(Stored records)
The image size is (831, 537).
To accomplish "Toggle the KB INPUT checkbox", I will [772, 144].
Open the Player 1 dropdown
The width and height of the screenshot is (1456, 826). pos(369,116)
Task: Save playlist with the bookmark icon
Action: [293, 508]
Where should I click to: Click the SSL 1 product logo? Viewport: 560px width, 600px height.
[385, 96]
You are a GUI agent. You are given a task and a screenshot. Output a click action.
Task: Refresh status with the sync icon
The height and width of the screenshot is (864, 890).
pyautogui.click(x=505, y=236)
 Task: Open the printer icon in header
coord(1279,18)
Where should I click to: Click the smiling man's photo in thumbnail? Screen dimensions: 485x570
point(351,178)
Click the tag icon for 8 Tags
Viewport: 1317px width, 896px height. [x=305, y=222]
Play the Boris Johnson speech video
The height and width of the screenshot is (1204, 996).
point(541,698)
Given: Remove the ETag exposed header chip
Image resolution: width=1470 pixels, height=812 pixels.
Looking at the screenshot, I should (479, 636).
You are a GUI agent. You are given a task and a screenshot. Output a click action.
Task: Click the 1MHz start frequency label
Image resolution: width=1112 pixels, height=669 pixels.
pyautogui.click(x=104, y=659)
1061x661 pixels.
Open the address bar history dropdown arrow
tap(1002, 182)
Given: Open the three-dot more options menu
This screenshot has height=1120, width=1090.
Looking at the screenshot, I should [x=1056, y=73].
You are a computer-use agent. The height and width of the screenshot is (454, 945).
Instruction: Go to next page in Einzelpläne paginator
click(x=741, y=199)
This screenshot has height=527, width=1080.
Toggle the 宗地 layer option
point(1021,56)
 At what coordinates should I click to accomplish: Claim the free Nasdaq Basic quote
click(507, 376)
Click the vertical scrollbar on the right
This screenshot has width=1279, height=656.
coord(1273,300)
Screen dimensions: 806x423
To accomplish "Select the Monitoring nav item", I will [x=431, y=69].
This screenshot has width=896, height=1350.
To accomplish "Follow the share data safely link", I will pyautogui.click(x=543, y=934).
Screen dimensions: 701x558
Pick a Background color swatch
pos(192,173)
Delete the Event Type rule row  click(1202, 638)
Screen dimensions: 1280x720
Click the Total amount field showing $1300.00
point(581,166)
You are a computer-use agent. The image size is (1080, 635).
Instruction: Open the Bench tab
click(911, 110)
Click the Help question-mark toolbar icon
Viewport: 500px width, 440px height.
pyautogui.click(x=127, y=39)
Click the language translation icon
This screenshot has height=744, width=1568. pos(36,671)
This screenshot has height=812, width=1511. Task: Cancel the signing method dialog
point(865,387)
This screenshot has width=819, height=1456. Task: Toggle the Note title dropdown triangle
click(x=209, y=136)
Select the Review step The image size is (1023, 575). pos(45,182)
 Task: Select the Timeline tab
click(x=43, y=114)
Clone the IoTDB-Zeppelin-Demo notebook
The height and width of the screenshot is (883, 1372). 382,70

Work to complete |
The lines from the first of the entries through the line holding "Play the Boris Johnson speech video" are to be restated word for word, and no others.

Solved problem |
The image size is (831, 537).
To accomplish "Toggle the KB INPUT checkbox", I will [772, 144].
Open the Player 1 dropdown
The width and height of the screenshot is (1456, 826). pos(369,116)
Task: Save playlist with the bookmark icon
Action: [293, 508]
Where should I click to: Click the SSL 1 product logo? Viewport: 560px width, 600px height.
[385, 96]
You are a GUI agent. You are given a task and a screenshot. Output a click action.
Task: Refresh status with the sync icon
The height and width of the screenshot is (864, 890).
pyautogui.click(x=505, y=236)
 Task: Open the printer icon in header
coord(1279,18)
Where should I click to: Click the smiling man's photo in thumbnail? Screen dimensions: 485x570
point(351,178)
Click the tag icon for 8 Tags
Viewport: 1317px width, 896px height. [x=305, y=222]
Play the Boris Johnson speech video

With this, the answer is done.